As one of the most insightful ministers put it to me yesterday, the speeches are closer to the contents of a memoir in which a leader reflects more candidly on his legacy. They make for illuminating reading, but are hardly helpful for those who hope to continue when Mr Blair has gone. The Conservatives scream about nine wasted years. Mr Blair's recent speeches inadvertently reinforce the scream.

But it is the context that is deadly. Mr Blair is functioning beyond his natural political life. It was almost over in the late spring of 2004, when he came close to resigning. In the autumn of that extraordinary year he bought more time by pledging not to serve a fourth term. This was not a crude political error, as some have argued subsequently. Instead, at a point of political weakness, Mr Blair acquired additional time by stealth. Now that additional time is close to expiring. Probably Mr Clarke knows this, but cannot say so yet because of his previous proclamations that Mr Blair should serve close to a full term.

On my way to chair a meeting with Mr Clarke at last year's Labour conference, I bumped into Neil Kinnock. I told the former party leader that I hoped partly to explore with Mr Clarke the importance of the 1980s, and whether his direct involvement as Mr Kinnock's closest aide made him different to other ministers. Without pausing, Mr Kinnock told me: I know the answer. We all went through hell and that makes you bloody tough. Mr Clarke will be back. He is bloody tough. His response to the provocations of the current Home Secretary was also a reminder that he will be missed in that particular post. During his tenure Mr Clarke faced the complex challenge of Downing Street's fearful interventions and the media's contradictory demands for politicians to protect the public while attacking ministers for interfering by introducing tougher laws. At least he avoided crude populism and easy attacks on judges.

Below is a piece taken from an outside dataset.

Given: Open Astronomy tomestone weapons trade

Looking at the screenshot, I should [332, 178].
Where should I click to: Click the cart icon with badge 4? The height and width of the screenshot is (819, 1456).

But for now, Mr Clarke is trapped by the announcement made by the Prime Minister that he would not serve a full term. In cabinet, Mr Clarke felt compelled to interpret this generously. Mr Blair, fizzing with Prime Ministerial ideas, is also trapped by that announcement and yet cannot resist making speeches with policy implications for decades to come. The Labour party is trapped too. All of them can escape only when Mr Blair announces his departure.

Some newspapers reported yesterday that Mr Blair is discussing with Mr Brown how to handle the transition at the party conference in the autumn. The first Mr Brown heard about this was the night before the reports were published. No such talks have taken place. For now, they are all still trapped.